PS. I've bought a few hundred PCs (especially DELL workstations) for the engineering department in the last 25 years and have never bought a PC with an on-board graphics card.
If you do CAD work, or video editing, or even more so 3D rendering or play games, yes you need a good graphics card. We have a lot of those here where I work as well. I am sure there are a number of other video intensive applications but I myself apparently don't use any
For the kind of graphics that an IDE uses (mostly windows with text and a few icons), the built-in graphic hardware in modern CPUs does just fine and actually you probably would not see any difference with a high end graphics card, even with multiple monitors. This is the bread and butter of office computing (think Word, Excel and PowerPoint) and integrated graphics are designed to do that well. Since some of them share RAM with the CPU, that's another reason for having lots of RAM.

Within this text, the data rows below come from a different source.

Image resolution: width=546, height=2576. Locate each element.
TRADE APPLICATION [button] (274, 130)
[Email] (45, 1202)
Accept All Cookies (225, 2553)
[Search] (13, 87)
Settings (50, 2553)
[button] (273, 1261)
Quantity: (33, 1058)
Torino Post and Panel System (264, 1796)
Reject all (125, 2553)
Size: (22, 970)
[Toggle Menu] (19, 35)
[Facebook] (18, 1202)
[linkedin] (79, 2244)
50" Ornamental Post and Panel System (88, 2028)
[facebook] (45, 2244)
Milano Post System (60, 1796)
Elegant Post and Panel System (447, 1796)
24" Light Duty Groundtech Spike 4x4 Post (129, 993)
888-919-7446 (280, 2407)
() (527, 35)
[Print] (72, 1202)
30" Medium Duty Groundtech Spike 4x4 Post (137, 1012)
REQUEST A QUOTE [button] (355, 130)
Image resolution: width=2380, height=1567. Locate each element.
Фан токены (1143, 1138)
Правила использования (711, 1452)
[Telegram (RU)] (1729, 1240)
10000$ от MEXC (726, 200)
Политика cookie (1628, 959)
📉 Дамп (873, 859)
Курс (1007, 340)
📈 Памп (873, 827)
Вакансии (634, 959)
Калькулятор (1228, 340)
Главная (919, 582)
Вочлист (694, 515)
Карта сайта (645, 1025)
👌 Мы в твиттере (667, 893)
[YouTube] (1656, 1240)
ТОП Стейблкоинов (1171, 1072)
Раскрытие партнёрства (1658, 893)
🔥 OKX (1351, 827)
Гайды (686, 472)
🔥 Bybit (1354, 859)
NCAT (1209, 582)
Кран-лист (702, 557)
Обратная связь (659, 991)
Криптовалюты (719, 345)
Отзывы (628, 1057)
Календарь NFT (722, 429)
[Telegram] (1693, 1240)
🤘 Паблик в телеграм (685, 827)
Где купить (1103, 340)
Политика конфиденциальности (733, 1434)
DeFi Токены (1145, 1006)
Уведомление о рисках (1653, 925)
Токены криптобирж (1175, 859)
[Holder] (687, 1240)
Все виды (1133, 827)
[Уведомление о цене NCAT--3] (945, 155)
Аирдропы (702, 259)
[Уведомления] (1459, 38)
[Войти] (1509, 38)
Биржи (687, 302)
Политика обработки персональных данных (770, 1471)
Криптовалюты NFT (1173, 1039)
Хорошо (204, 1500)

In my experience, RAM and SSD are your best friends for software development, not just B4X, I use Eclipse and Keil a lot. I was surprised how much of an improvement upgrading from 8GB to 16GB did, particularly since I am using the Chrome browser (a notorious RAM hog) and I always have a bunch of windows open. I rarely, if ever, reboot the laptop that may be on for weeks at a time. Does not slow down. My office machine (an other, newer Dell laptop), which has a better CPU and SSD and is generally faster, but has only 8GB RAM and needs an occasional reboot, doing the same kind of work. So I got into the habit of rebooting it every weekend.